If you’re buying a complete kit:

  • DCG416 kit (bare tool + 20V MAX battery + charger): More affordable entry, especially if you’re already stocked on batteries
  • DCG418 kit (bare tool + FLEXVOLT battery + charger): Premium pricing reflects the FLEXVOLT battery’s higher cost — but that battery also works across your 20V tools

If you already own FLEXVOLT batteries, the DCG418 bare tool represents a much better value proposition than the sticker price suggests. You’re paying for the tool, not the ecosystem.

The One Thing Most Buyers Get Wrong

People treat this as a straightforward upgrade decision — “I want more power, so I’ll get the 418.” But the smarter question is: what does your battery situation look like in 12 months?

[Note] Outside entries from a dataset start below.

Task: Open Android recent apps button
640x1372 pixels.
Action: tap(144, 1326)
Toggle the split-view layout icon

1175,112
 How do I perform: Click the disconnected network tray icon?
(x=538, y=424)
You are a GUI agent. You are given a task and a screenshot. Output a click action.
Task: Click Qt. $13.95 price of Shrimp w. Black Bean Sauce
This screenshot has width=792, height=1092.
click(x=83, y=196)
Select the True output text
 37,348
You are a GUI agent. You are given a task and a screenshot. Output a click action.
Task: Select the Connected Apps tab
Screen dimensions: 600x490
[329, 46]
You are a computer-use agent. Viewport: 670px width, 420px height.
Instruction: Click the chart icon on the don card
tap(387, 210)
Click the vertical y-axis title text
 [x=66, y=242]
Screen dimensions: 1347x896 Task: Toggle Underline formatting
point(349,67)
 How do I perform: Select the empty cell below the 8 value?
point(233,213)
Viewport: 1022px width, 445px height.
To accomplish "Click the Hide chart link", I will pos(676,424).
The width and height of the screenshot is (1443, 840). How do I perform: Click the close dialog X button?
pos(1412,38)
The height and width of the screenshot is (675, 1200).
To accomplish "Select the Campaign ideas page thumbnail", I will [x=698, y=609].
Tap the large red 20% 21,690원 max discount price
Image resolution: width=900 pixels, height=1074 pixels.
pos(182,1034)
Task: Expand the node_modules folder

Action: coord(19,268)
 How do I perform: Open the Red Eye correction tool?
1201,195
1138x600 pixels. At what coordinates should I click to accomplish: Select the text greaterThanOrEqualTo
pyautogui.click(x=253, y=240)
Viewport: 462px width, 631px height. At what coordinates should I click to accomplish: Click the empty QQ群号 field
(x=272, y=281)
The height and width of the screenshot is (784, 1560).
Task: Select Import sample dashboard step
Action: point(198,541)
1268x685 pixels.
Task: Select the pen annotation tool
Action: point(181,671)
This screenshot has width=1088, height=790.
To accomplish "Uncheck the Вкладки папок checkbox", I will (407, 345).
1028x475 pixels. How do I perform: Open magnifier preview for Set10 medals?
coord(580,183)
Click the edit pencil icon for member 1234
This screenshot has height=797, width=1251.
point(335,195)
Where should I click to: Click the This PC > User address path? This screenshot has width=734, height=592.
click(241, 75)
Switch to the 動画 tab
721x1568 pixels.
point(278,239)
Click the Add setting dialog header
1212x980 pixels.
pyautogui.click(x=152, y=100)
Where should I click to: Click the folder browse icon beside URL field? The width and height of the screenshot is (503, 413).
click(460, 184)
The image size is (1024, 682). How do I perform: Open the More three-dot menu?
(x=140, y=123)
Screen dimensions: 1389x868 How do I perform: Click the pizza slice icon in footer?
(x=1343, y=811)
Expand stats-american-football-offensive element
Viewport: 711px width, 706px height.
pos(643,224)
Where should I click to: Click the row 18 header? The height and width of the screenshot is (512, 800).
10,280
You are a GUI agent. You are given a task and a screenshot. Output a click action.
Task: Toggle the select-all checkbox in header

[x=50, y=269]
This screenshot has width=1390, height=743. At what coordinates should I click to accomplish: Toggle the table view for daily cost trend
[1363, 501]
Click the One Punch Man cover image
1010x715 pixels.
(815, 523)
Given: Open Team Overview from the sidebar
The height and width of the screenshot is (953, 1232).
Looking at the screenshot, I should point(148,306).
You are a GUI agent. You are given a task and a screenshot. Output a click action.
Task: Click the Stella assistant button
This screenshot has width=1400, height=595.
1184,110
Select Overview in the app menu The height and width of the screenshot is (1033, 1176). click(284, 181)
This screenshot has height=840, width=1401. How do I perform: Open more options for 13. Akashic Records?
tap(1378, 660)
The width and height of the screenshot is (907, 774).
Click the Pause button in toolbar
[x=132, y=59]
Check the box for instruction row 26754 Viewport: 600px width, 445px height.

If you’re building out a FLEXVOLT platform — the 60V circular saw, the 60V chainsaw, the 60V worm drive — then the DCG418 becomes part of a cohesive, high-powered cordless system. Your batteries are shared assets, and the investment compounds.

If you’re a 20V MAX user who occasionally needs more grunt from your grinder, the DCG416 with a FLEXVOLT battery is one of the most underrated configurations in DeWalt’s lineup. You get the power boost when you need it, full battery compatibility always.

The DCG418 isn’t “better.” It’s more powerful in a more specialized way. The DCG416 isn’t “cheaper.” It’s more flexible with a smart power scalability built in.

The Bottom Line

If you’re deep in DeWalt’s 20V MAX ecosystem and want a serious performance upgrade without going all-in on FLEXVOLT, the DCG416 with a FLEXVOLT battery is one of the most overlooked configurations in the cordless tool market. It gives you a 54% power boost over a standard 20V pack while keeping full battery compatibility across your entire tool set.

If you’re already running FLEXVOLT, doing heavy-duty cutting day in and day out, or if you want to fully replace your corded grinder without compromise, the DCG418 justifies every dollar. It’s 2,300 watts of cordless power that doesn’t ask you to manage an extension cord or accept a performance trade-off.

Choose based on your ecosystem, your work, and your battery shelf — not just the voltage number on the box.

FAQs

Can I use my 20V MAX batteries on the DCG418?

No. The DCG418 only accepts FLEXVOLT batteries. The DCG416 takes both.

Is the DCG418 worth the price jump?

Only if you’re doing heavy daily cutting or already own FLEXVOLT batteries. Otherwise, the DCG416 with a FLEXVOLT pack gets you most of the way there.

What’s the biggest practical difference between the two?

Wheel size and sustained power under load. The DCG418 supports 6-inch discs; the DCG416 maxes out at 5-inch.

Does the DCG416 actually get more powerful with a FLEXVOLT battery?

Yes — DeWalt claims up to 54% more power compared to running it on a standard 20V MAX pack.

Which one is safer for beginners?

Both have kickback brake and E-CLUTCH. Neither has a meaningful safety edge over the other.

Do both grinders use the same spindle thread?

Yes — both use the standard 5/8-inch–11 thread, so existing accessories are compatible.